Sal Bhatty, CEO of Hirelinks Corp., said he put a small latte machine in each room of one of his hotels, similar to what he had in a hotel in a different state, and was told by guests: “This brand is not to par … same name, but they just don’t like it.”
In order to be nimble when something isn’t quite right, Ranson indicated, “Making changes and understanding things like a bed is a big issue and saying, ‘All right, we’ve got to quickly make this change in a cost-efficient manner’ [is important]. But then how can they deliver from the consumer standpoint on a reward perspective, because the loyalty piece is still important. The fact of the matter is they become much more loyal if you can make sure that you’re targeting exactly their need on that Tuesday.”

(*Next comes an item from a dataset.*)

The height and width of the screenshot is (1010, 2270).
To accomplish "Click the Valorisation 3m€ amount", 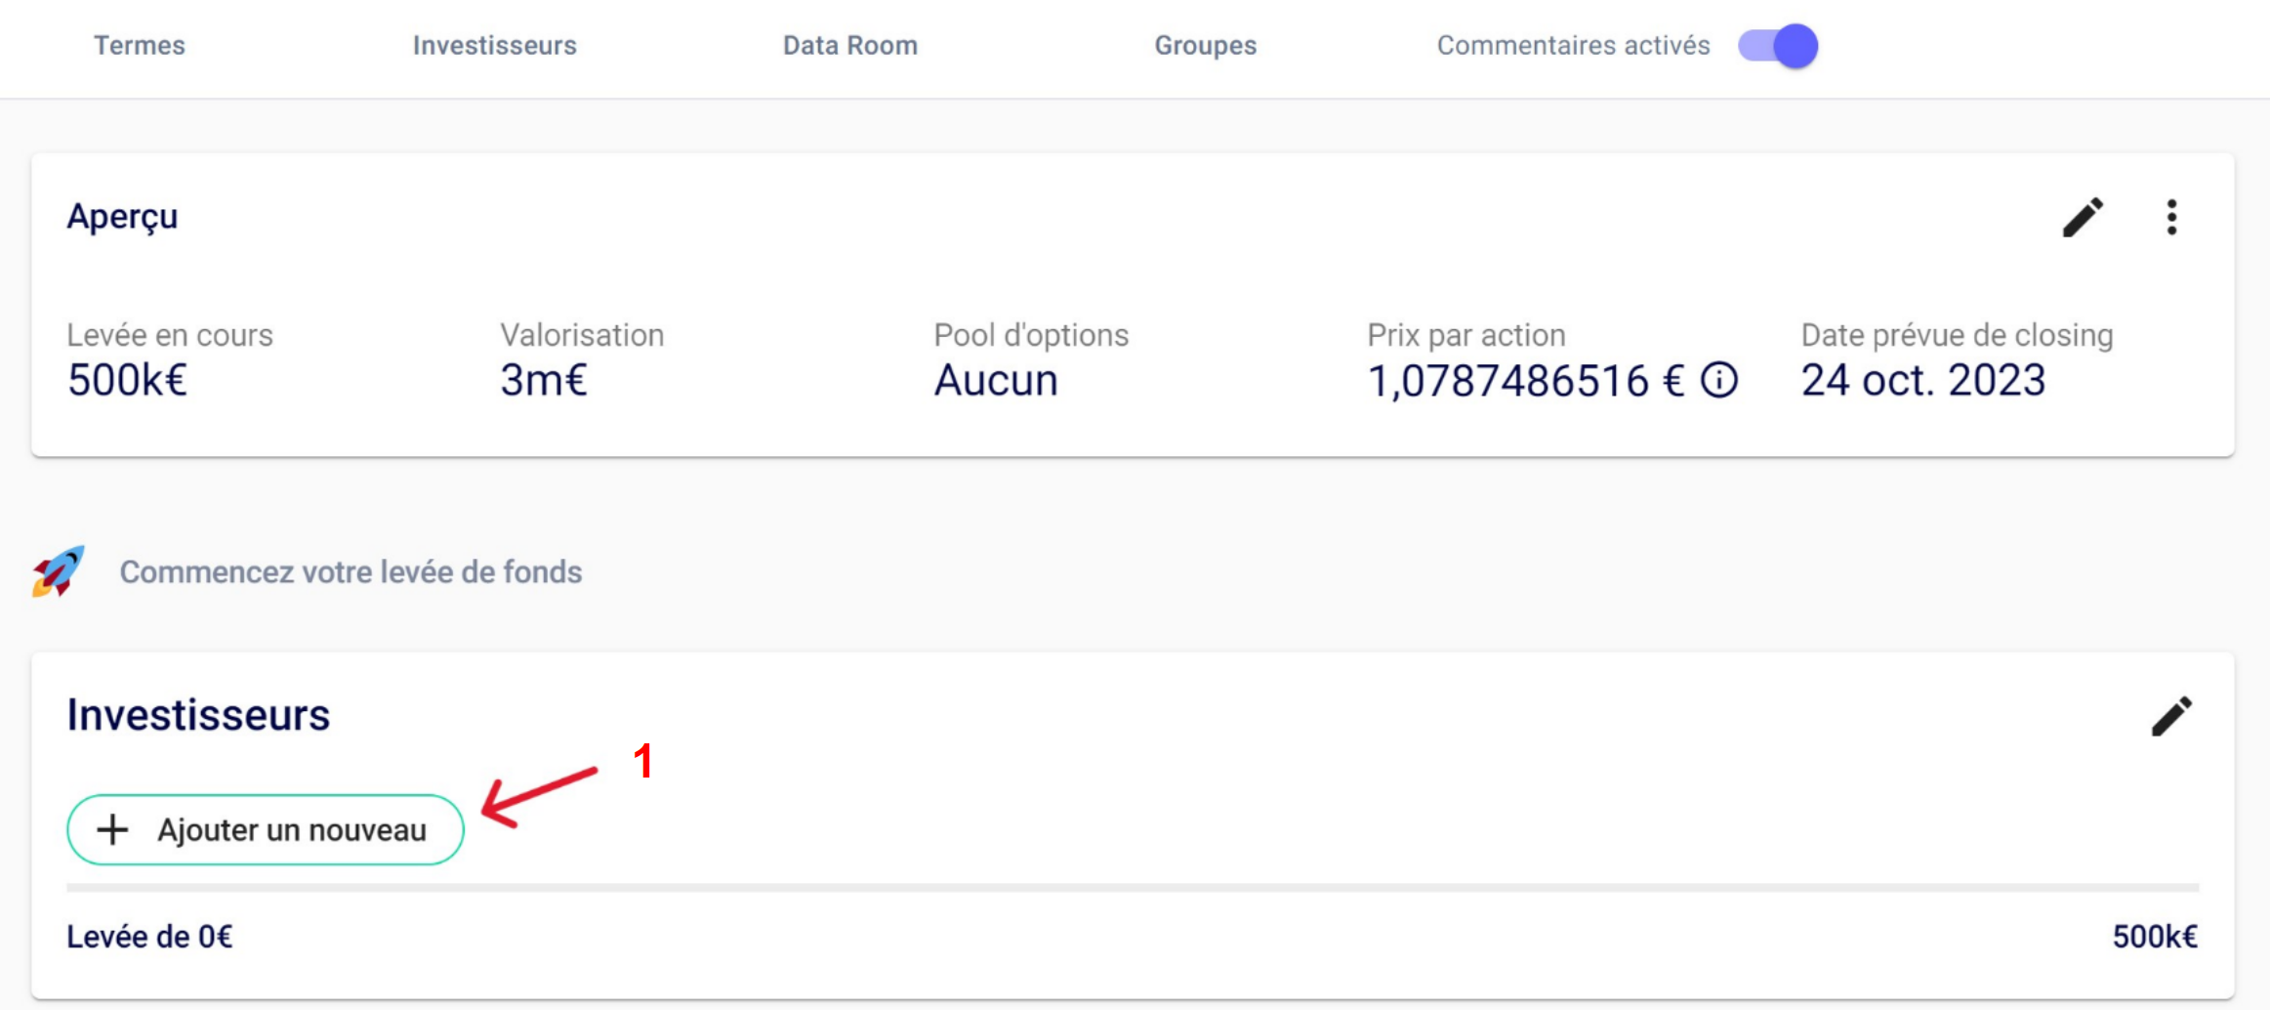I will 544,380.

When talking about millennials and Gen Zers, the industry take has been that they’re notorious for not being loyal, but make choices based on whatever the current influence is. For example, if it’s up on Instagram and a celebrity has made a T-shirt or shoes famous, it gets sold out. So it’s often been a struggle to make people loyal to a hotel or brand, the panelists noted.

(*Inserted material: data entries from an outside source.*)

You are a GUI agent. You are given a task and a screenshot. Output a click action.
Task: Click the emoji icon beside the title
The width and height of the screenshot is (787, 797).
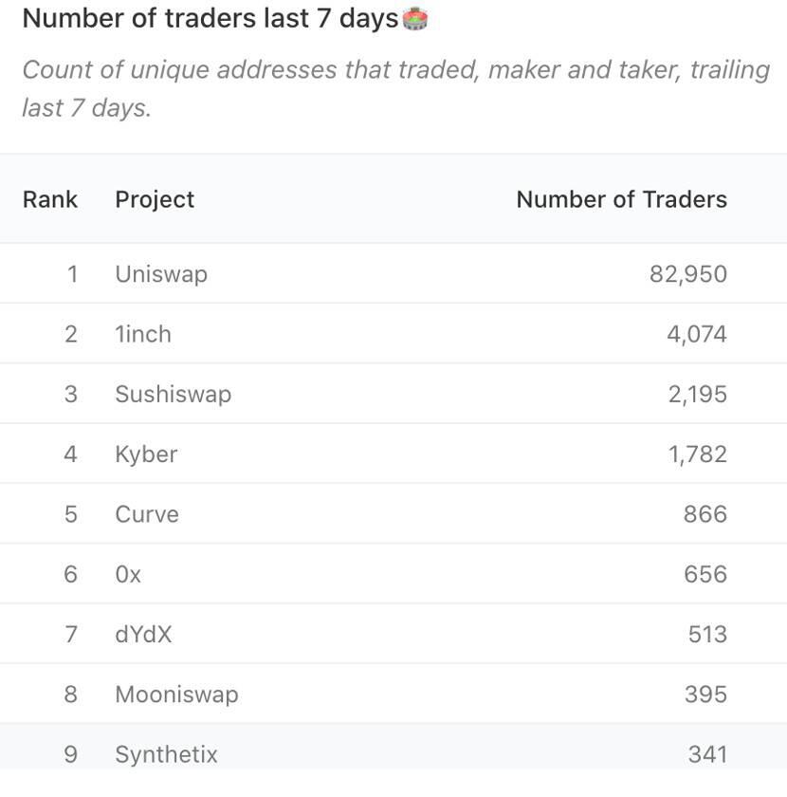click(415, 19)
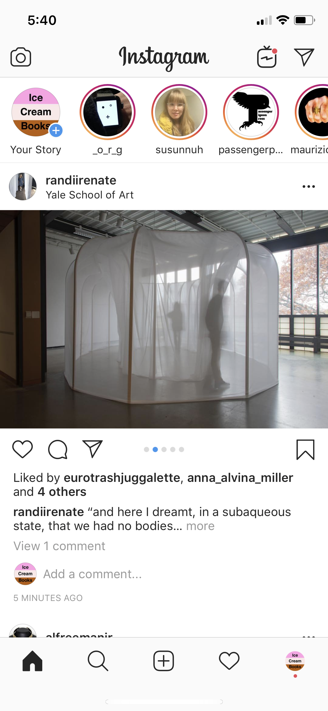This screenshot has height=711, width=328.
Task: Go to Home tab in bottom bar
Action: tap(32, 661)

“Some of the millennials will say, ‘I don’t mind having eight credit cards because I get points on every single one of them and I have the versatility to be able to do different things with every one of them,” said Nimisha Patel, managing partner, Vue Hotels. “Whereas someone in my shoes may just be at ease not having such complication; I’ll just go with my one or two.
“I think the younger generations, they just want fast and convenient and accessibility,” she continued. “They don’t care where they get it from, but they want what they want and they don’t want to have to skip a beat in their lifestyle to be able to get that. So if it means that they’re going to a Choice property or a Marriott property or even an independent boutique property, they will do that based on whatever their specific need is; and it may not even be brand or anything tangible; it could just be location.”
Twinkle Patel, chief development officer, Milestone Hospitality, noted the Instagrammability of a property also is a factor. “There’s a Cambria that just opened in Asheville, N.C. They have a rooftop bar and you have the perfect view of the mountains. Every other person that goes out there is taking a picture. And the menu is perfect because it’s tapas … everything that Asheville is, that Cambria supported all those aspects.”
This brought up the question of what resonates more with these groups, goods or service, to which the panel concurred it is a melding of the two.
“A lot of times we talk about this new generation. Oh, do we need to have a juggling class downstairs to make them feel an experience? It’s like, no, these people still rely on the foundation of the great experience that they grew up going to hotels with their parents,” offered Dahlin.
That said, Burgett stressed: “Millennials are absolutely addicted to the phone … and if you can do anything with technology that is very competitive, especially today in hospitality, we should be doing it.”